◆ **Records shown**
=======

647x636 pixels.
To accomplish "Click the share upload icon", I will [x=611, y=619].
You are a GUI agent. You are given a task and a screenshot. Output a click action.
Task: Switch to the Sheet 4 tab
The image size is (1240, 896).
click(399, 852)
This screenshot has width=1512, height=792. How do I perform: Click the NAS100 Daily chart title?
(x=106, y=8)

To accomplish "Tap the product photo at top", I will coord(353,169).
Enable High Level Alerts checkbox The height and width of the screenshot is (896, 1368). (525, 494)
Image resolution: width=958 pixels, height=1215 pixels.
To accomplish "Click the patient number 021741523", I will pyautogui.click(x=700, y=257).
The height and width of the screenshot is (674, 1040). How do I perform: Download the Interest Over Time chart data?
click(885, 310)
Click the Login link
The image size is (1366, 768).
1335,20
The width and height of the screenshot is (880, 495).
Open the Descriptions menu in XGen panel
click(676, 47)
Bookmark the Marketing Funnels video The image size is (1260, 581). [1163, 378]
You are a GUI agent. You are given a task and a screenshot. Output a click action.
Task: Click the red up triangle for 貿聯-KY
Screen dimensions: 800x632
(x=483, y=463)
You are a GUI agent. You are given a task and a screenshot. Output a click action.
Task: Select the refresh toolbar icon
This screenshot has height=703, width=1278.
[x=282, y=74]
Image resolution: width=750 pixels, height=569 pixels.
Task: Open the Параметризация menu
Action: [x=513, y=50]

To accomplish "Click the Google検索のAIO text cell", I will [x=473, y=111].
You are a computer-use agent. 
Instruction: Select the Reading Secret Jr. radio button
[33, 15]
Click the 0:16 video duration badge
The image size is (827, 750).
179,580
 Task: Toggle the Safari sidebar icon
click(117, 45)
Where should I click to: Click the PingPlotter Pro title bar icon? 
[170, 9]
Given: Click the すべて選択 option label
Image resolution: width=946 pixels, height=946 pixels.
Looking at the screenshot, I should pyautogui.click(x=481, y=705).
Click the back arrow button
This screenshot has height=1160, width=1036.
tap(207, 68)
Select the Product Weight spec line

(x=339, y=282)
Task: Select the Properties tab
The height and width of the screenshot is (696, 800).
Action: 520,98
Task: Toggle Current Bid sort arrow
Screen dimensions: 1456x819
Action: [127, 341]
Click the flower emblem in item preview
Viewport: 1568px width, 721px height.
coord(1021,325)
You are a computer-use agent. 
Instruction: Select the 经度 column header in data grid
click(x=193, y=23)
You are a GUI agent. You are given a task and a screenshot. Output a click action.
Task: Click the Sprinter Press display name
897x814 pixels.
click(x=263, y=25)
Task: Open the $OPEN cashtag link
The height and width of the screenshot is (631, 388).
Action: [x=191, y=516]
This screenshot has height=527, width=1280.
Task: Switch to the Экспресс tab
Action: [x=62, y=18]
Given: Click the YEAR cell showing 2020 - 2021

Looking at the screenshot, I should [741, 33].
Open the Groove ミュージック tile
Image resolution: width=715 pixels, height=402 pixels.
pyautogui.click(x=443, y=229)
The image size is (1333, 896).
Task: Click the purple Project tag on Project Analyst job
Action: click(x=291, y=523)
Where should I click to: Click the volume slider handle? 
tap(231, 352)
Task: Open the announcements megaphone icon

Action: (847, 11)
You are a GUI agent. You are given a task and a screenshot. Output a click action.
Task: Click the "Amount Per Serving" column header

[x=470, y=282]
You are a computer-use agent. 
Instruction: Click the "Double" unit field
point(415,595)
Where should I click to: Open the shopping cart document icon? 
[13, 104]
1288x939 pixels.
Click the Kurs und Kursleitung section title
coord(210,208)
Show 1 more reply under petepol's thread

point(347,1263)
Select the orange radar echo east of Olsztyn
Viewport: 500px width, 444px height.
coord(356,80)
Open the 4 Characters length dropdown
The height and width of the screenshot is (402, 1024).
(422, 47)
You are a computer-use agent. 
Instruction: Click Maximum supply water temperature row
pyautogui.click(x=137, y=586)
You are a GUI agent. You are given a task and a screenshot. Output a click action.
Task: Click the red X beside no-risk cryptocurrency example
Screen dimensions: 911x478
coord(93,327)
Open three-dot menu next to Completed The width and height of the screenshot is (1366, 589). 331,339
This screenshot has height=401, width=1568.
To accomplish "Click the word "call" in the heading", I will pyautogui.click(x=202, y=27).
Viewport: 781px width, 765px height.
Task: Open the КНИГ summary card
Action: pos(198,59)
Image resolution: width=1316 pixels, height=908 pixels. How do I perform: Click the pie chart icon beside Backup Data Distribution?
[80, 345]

=======

◆ **Try it**
Go through the data and show every line where "arrow" occurs.

◆ **Answer**
Click the back arrow button
Task: Toggle Current Bid sort arrow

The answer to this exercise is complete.